Sunday, June 29, 2014

The insurance companies will be a problem.

The reason the Patient Protection and Affordable Care Act was passed in the first place was due to the 'gaming' the insurance companies engaged to 'beat their responsibilities' under contracts. There is no reason to believe that will not continue. There was no 'pledge of honesty or good practice' required by the PPACA. If such a pledge was required there would not be a health care insurance company issuing policies.
The shenanigans will be the same and the rejection of claims will not change. There will be well funded insurance claim agents still serving up deaths of citizens. The difference this time is the patients being served as victims to increase profits have power on their side. It will still continue to require filing for appeals regarding claims and filing complaints with any state's insurance commission. 
None of that frustration will change, as a matter of fact the insurance companies will be more tenacious as ever because the Republicans have painted 'the big mistake' picture of the PPACA. The insurance companies will use that 'tone' in the country to reinforce that understanding to avoid paying claims.

In the state of California, there needs to be real consequences for complaints filed by consumers. If an insurance company is racking up the complaints with the state insurance commission fines need to be levied. The reason? The insurance companies will attempt to overwhelm a state agency and slow down the process to claims. A state agency could become so slow that it will never serve the best interest of the consumer and people will stop filing complaints. The fine facing insurance companies for repetitive and volumes of complaints should be significant. Once a trend is realized by the state the fines should immediately match the monies denied the consumer.

In other words, if a complaint is for $8,000 then the fine should be $8,000. If the insurance company finds it is still less of a liability to pay the fines, then up it to a quarter million per complaint. If that doesn't work and after 25 to 50 complaints a year file charges of fraud against the CEO.

No one said this was going to be easy, but, it certainly may well be a real addition to any state's treasury.
June 28, 2014
By Chad Terhune
Fustration and legal challenges (click here) over the network of doctors and hospitals for Obamacare patients have marred an otherwise successful rollout of the federal healthcare law in California.
Limiting the number of medical providers was part of an effort by insurers to hold down premiums. But confusion over the new plans has led to unforeseen medical bills for some patients and prompted a state investigation.
More complaints are surfacing as patients start to use their new coverage bought through Covered California, the state's health insurance exchange.
"I thought I had done everything right, and it's been awful," said Jean Buchanan, 56. The Fullerton resident found herself stuck with an $8,000 bill for cancer treatment after receiving conflicting information on whether it was covered....

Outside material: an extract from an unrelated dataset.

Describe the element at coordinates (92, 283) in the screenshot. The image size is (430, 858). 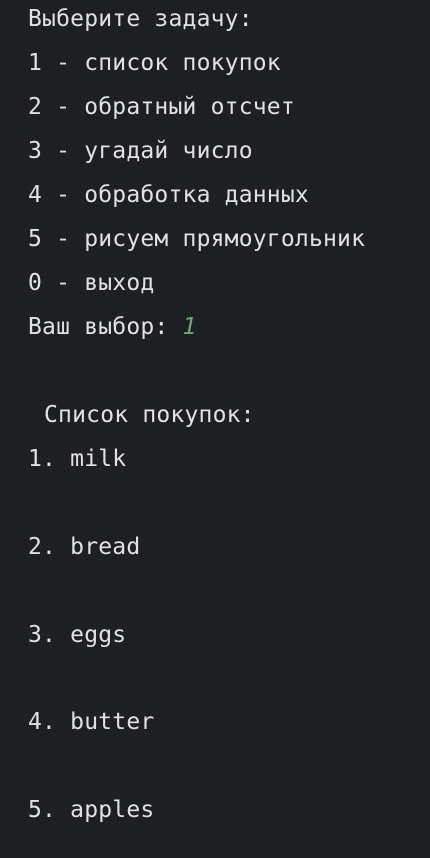
I see `menu-option-0: 0 - выход` at that location.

My experience with United Healthcare in 1997 was an example of how they attempt to avoid paying legitimate claims. I suffered an accident regarding my face and had to go to the emergency room. My policy required me to pay $50.00 for an emergency room visit. 

I had to endure a surgical procedure to begin to mend from the accident. I was taken from the ER to a surgical suit and then to a medical floor to recover from anesthesia. What made it worse was the day of the week, it was Sunday. An on-call maxillofacial surgeon had to be called in and the surgical staff as well. It slowed things down a bit. But, even with all that I was discharged from an ER eleven and a half hours later. 

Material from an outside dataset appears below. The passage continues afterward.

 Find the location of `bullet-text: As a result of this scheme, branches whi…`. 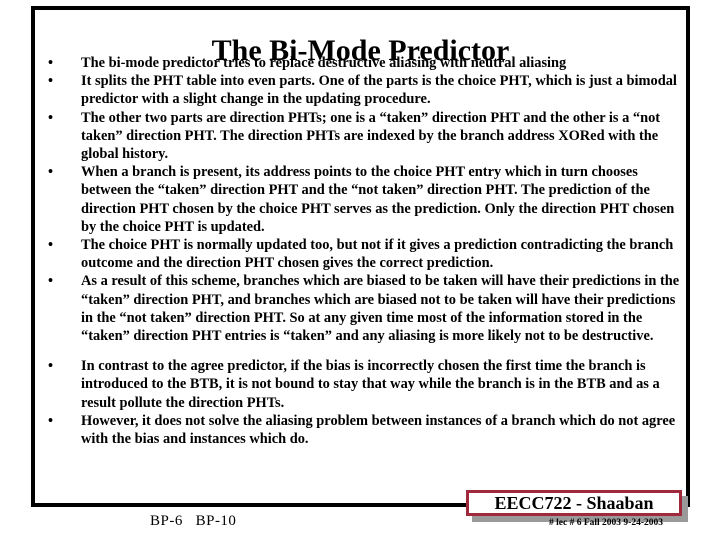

United Healthcare refused to pay the claims. I paid the $50.00 deductible to the hospital and the physicians and anesthesia nurse continued to advocate for payment. They stated they knew it was covered. I provided them a copy of the insurance policy.

Within the policy it clearly stated any ER visit would remain same until 23 hours after ER entrance of the patient. I was well under 23 hours and the surgery was an emergency measure. I had to file a complaint to the state insurance commissioner via USPS Certified Return Receipt. I sent a copy of the complaint to United Healthcare with the same mailing certification. Two days after mailing I received a phone call from my oral surgeon's office stating the claim had been paid in full. End of discussion.